Kade smiled in response to her disgusted tone. He hated what his long-ago mistake had done to Libby, but never for one instant had he regretted his child. And he was doing the best he could to be a decent father, even though he didn’t have a lot of experience in that area. At least he’d hung around with his friend Menace’s huge family and Jason Ross’s smaller one enough to have some experiences of what a real family was supposed to be like.

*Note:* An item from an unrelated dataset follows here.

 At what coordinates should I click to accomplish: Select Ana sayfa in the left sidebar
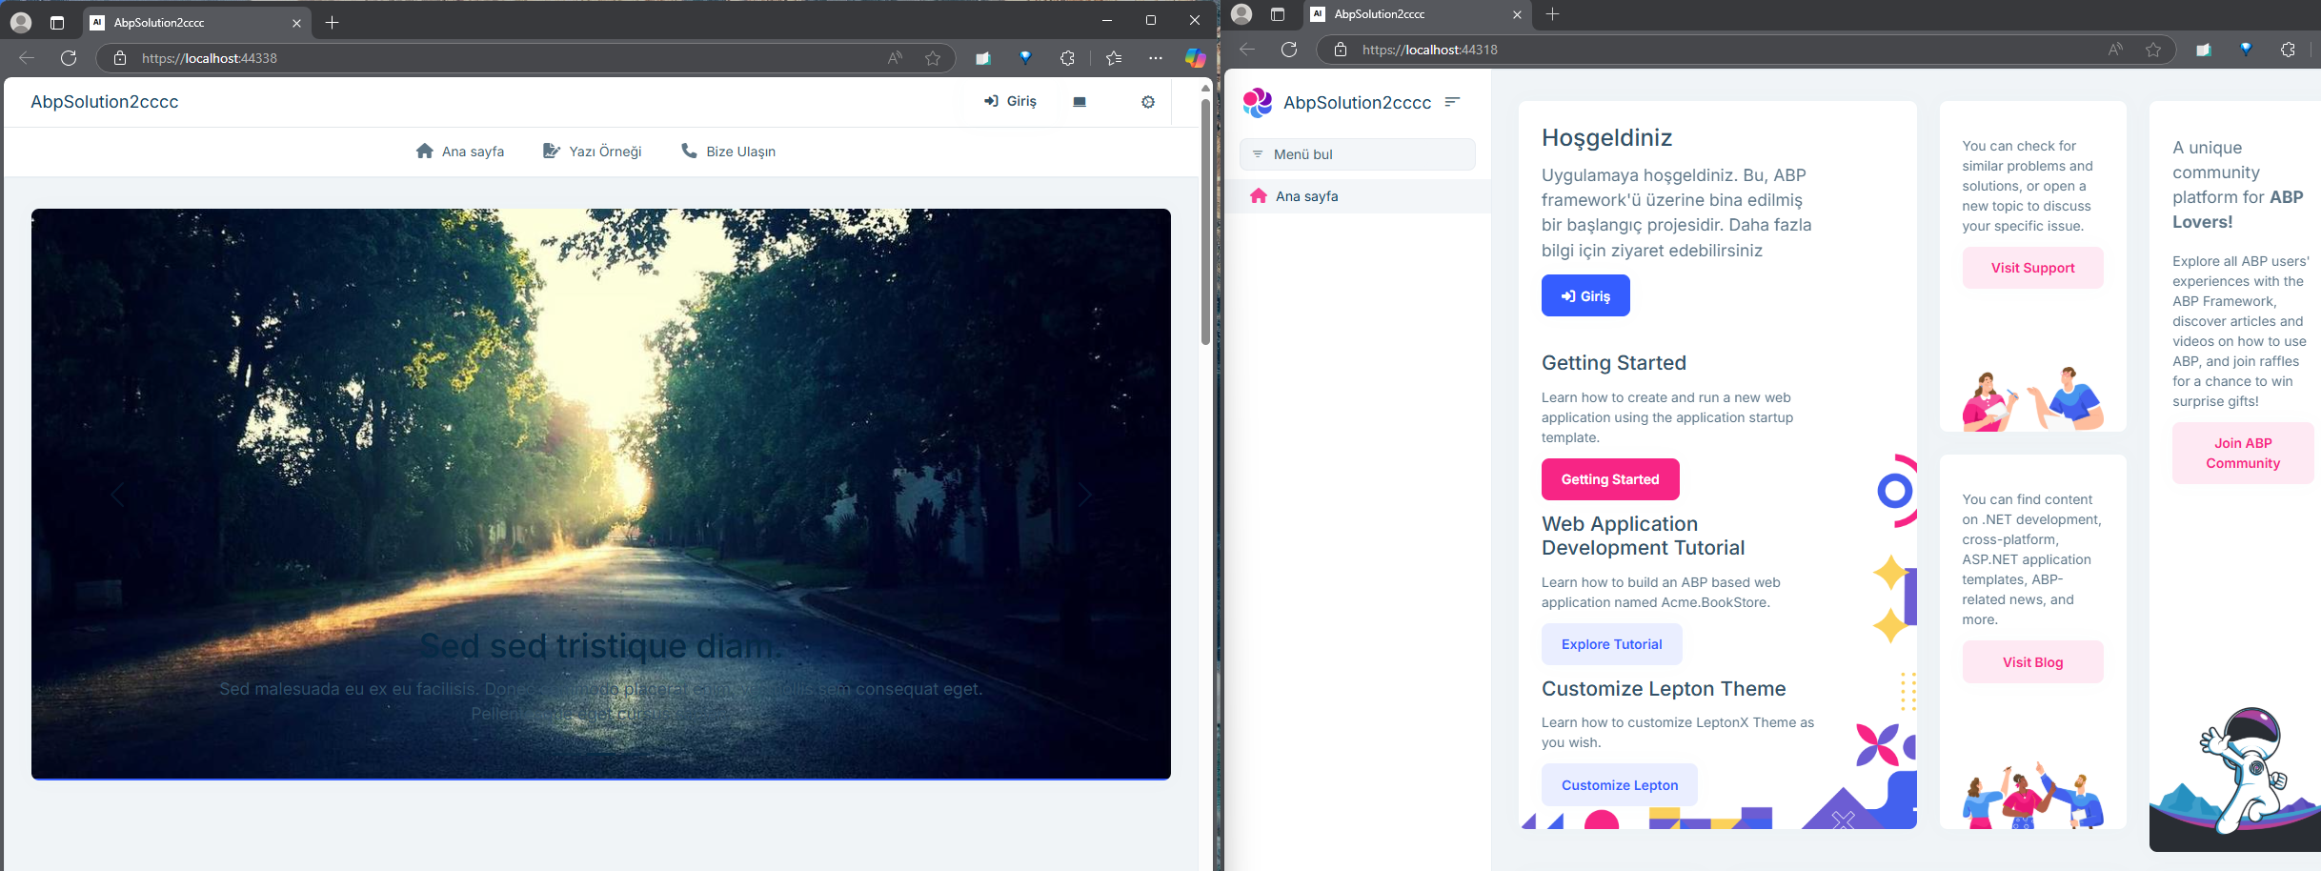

“Maybe when I get my other horse we can ride out and see if we can find Blue.”
“Cool. When are you getting your other horse?” Maddie asked, practically bouncing in her seat. They’d been over this before, but Kade patiently repeated himself.
“As soon as I sell this place.”
“And then you’re moving back up by us, right?”
“Yeah.” I hope. It was also possible he’d have to go wherever he could find a decent job or—and he’d just started playing with this idea—where he could go to school. Get some training.
“And then I can ride the new horse all the time. Whenever I ask Mike for a horse, he says we don’t have room.”
“He has a point there, kiddo. Not many horses like living in a small backyard.”
“We can board him.”
“That’s expensive.”
“Mike’s rich.”
Not really, though compared to Kade he was. Kade refrained from commenting.